There’s just no other way to describe how cheap South Africa is right now.
Between the worldwide decline in commodities prices, and a major crisis of confidence in the national government here, the local currency (South African rand) remains at the lowest level it’s been… ever.
And that’s made nearly EVERYTHING here dirt cheap if you’re spending foreign currency… especially US dollars.
Just doing something simple like eating out at a restaurant or going to the grocery store can be startling.
Once you do the math and convert the prices back to US dollars, it almost seems like you’re missing a zero.
This also carries over into many asset prices, including certain areas in the property market.
Here in Johannesburg, I saw an amazing home for sale in one of the nicest, upscale neighborhoods with an asking price of about $515,000 US dollars.
Now, half a million bucks might not sound terribly cheap– until you find out what you’re getting for the money.
The house is an enormous seven-bedroom compound of nearly 13,000 square feet.
Pool. Courtyard. Fountains. Private chef’s kitchen. Parking for eight. Separate home for live-in staff.
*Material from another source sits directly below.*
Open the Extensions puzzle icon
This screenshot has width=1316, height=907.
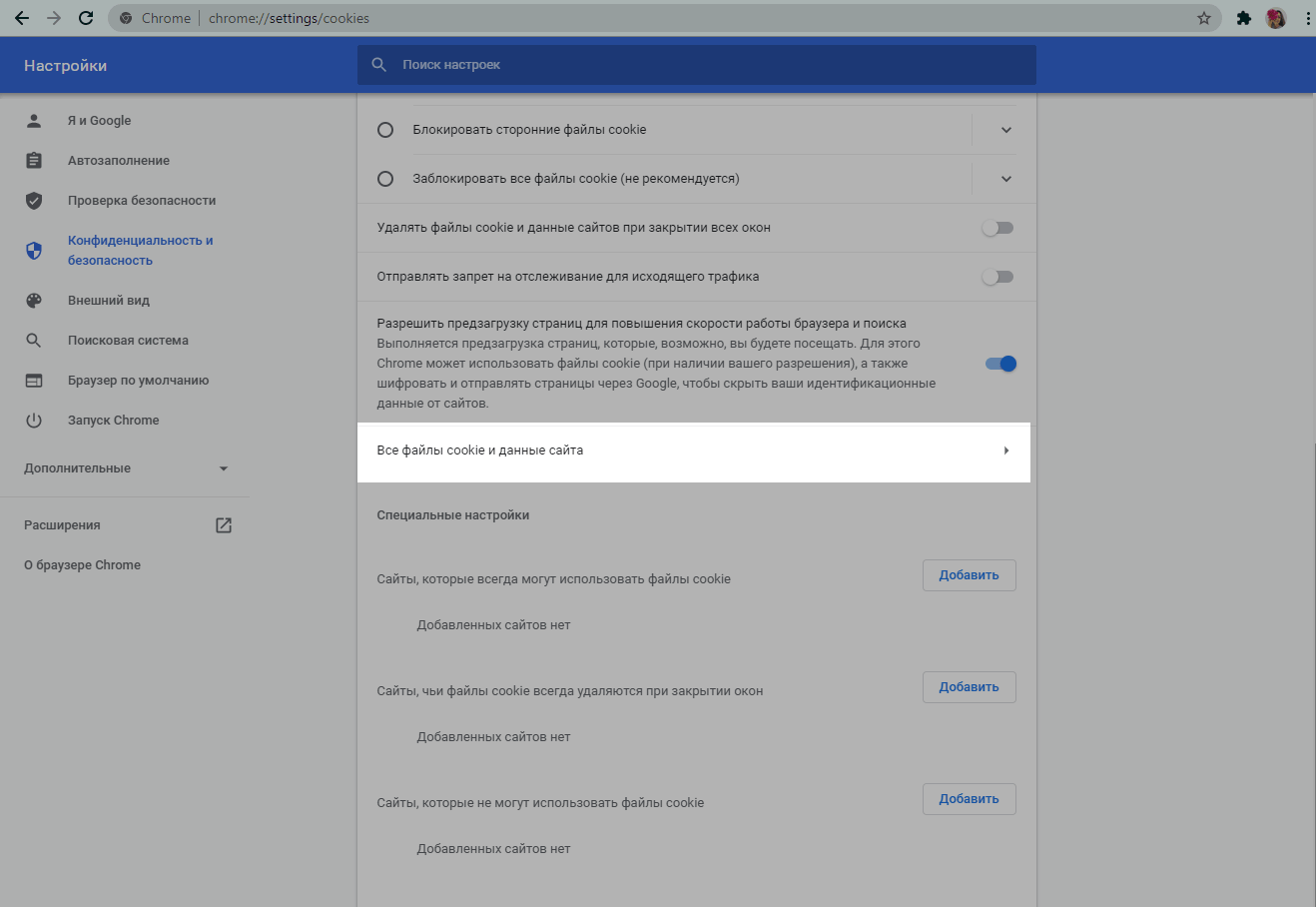tap(1243, 18)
Wonderful neighborhood with top schools, shops, and restaurants.
Something like this would go for at least 20 times that price in Los Angeles, and 40 times the price in London.
Much of this price mismatch is due to the currency anomaly– that the South African rand is so undervalued, AND that the US dollar is so overvalued.
Perhaps this is most obvious when looking at the travel package I just bought.
Longtime readers know that I’m a big fan of special “round the world” fares that major airline alliances offer.
I’ve written about this before— all three of the major global airline alliances offer special fares for passengers when you travel completely around the world.
A typical journey might be, for example, Los Angeles to London to Singapore to Sydney and back to Los Angeles again.
That itinerary takes you all the way around the world, and you’ll pay one simple fare that’s usually quite attractive.
Typically the round-the-world fare is calculated based on the country where you depart.
So if your journey starts and stops from London, your fare will be quoted and priced in British pounds.
But if your journey starts and stops in Los Angeles, your fare will be quoted and priced in US dollars.
The strange thing is that when you convert the currencies, the amounts won’t match even though the journey is essentially the same.
In other words, LA-London-Singapore-Sydney-LA costs $11,400, while Sydney-LA-London-Singapore-Sydney costs AUD 13,600, or about $9,875 USD.
That’s more than a $1500 difference.
This doesn’t make any sense since both itineraries are comprised of the exact same flights, i.e. Sydney to LA, LA to London, London to Singapore, Singapore to Sydney.
The flights are simply in a different order. That’s all. The price should be more or less the same.
And yet, due to these major anomalies in the currency markets, there are major differences in the fares.
Here in South Africa, I’ve just booked a business class ticket that goes from Johannesburg to Asia, then the US, Chile, Madrid, London, and back to Johannesburg.
The price I paid was 70,000 South African rand.
But due to the rand being near it’s all-time low, that’s the equivalent of just $4,500.
To put this in perspective, the same itinerary starting and stopping in the US costs about $12,500 in business, and over $6,600 in economy class.
Crazy. I paid 30% less to fly in business class for the exact same flights that someone would pay in US dollars to fly in economy class.
Clearly this makes no sense (but I’m happy to take the deal).
The reason is obvious: the rand is undervalued relative to the US dollar.
Ten years ago it was the opposite: the US dollar was deeply undervalued relative to other currencies.
Oil was expensive, and major commodities exporters from Brazil to Australia, and even here in South Africa, had overvalued currencies.
Now the pendulum has swung in the other direction.
Commodities prices have plunged, and those same exporters are experiencing major economic slowdowns. Their currencies have all been punished.
Undoubtedly the right equilibrium is somewhere in the middle.
But markets rarely find the equilibrium. They almost always overcorrect.
So now the rand has plummeted and become absurdly weak, while it’s the US dollar that has become extremely expensive.
Sure, it’s possible that the dollar becomes even stronger (and the rand weaker).
But these things routinely go in cycles, and there will be a correction. There always is.
So anyone who owns US dollars has an opportunity right now to trade overvalued pieces of paper for undervalued real assets… as long as you look abroad.
Part of being a Sovereign Man is having a global view– expanding one’s thinking to the entire world.
I’ve written before about how our company is acquiring or has already purchased productive farmland in central Chile, deeply undervalued, profitable businesses in Australia, and real estate in Colombia.
These are all REAL assets. And as long as central bankers continue to print paper money without restraint or regard for the consequences, it’s critical to own something real.
Gold and silver are also real assets, and both are historically inexpensive relative to the US dollar.
Bottom line: take advantage of this opportunity to trade your paper for something of value. It won’t last.